I did not write in freshman English about the secret pleasure the book gave me, a pleasure of a type I have since read is provided to women living hard lives when they read in the tabloids about the tragedies of the Hollywood stars. These stars are rich and famous, but they suffer just like me, the women are supposed to think. Indeed, they suffer more than I do, and it cheers the women up about their relative status.

That was one of the pleasures I found in Catcher in the Rye. Life in boarding schools and in New York City seemed infinitely alluring. I was pretty sure that any problems Holden had would be temporary, and that even if somehow he were busted down to a relatively ignominious life, even in ignominy his life would be something I could only dream of.

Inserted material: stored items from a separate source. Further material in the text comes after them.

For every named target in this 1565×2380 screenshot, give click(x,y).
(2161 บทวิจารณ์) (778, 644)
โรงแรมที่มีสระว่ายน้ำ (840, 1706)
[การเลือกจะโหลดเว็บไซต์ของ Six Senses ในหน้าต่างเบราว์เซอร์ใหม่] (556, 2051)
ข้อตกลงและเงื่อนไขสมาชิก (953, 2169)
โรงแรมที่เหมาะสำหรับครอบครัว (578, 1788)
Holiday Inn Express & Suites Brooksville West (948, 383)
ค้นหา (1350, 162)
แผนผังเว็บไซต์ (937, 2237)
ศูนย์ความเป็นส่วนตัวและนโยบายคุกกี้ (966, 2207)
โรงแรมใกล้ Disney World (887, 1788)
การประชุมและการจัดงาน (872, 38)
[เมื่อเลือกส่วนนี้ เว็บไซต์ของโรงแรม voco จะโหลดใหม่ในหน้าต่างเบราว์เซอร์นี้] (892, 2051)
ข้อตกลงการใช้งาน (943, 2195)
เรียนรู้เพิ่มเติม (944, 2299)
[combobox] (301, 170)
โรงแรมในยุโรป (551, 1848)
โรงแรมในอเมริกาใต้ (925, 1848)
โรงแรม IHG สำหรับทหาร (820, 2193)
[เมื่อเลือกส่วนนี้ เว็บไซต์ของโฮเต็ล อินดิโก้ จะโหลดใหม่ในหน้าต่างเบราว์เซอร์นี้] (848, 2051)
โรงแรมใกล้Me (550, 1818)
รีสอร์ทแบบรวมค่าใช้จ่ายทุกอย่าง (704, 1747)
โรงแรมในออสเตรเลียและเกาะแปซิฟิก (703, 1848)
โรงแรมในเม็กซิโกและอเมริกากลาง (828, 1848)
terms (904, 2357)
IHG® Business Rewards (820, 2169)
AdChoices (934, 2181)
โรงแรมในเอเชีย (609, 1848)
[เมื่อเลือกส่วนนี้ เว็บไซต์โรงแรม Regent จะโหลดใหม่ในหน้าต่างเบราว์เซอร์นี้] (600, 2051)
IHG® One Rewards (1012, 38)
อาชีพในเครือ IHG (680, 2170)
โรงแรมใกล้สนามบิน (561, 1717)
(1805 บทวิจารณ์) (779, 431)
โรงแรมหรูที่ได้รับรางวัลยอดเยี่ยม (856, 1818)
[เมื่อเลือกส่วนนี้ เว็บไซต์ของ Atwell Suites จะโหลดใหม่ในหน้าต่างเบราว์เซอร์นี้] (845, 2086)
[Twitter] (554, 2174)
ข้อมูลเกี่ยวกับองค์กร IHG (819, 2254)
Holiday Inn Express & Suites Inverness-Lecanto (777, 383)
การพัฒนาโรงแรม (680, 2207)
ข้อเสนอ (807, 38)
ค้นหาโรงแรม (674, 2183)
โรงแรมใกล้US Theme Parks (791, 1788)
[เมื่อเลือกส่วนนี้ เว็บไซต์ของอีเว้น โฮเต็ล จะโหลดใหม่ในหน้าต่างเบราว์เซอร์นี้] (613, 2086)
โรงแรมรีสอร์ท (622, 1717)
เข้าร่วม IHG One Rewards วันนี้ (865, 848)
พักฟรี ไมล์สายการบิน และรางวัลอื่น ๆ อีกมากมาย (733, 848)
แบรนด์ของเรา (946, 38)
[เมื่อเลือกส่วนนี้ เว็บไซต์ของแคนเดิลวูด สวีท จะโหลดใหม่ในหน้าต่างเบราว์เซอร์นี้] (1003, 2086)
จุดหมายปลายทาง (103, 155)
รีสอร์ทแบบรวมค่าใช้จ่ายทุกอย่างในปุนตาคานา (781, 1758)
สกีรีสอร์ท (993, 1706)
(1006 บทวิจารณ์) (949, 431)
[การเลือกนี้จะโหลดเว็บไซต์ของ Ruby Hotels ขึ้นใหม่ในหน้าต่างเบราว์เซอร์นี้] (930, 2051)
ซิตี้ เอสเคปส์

If he slid down the mountain, I was pretty sure he would catch on a branch higher than I would ever be able to climb. I wasn't stupid about the advantages of privilege even though my familiarity with New York society came from Ellery Queen detective stories.

Of course, I admired the book's clumsy conversational tone that came out eloquent because it was so artfully artless. I got that even if I didn't quite understand how to do it. I figured it was the inarticulateness of the rich and powerful, just another one of their codes. So there's the simple truth. I was secretly comforted by the travails of the privileged. I wanted to identify with Holden but couldn't quite. The preppie had problems the peasant could only envy, classy problems (in the Marxist sense) to which I could only aspire.

You find what you need in the good books, even if those needs are shame and envy.

1 comment:

Anonymous said...

Holden was also from, and steeped in, and an expression (even if negative) of the lifestyle and culture of New England and New York, as alien to me in Southern Cal as the outer rings of Saturn. I could as easily have identified with Archduke Ferdinand.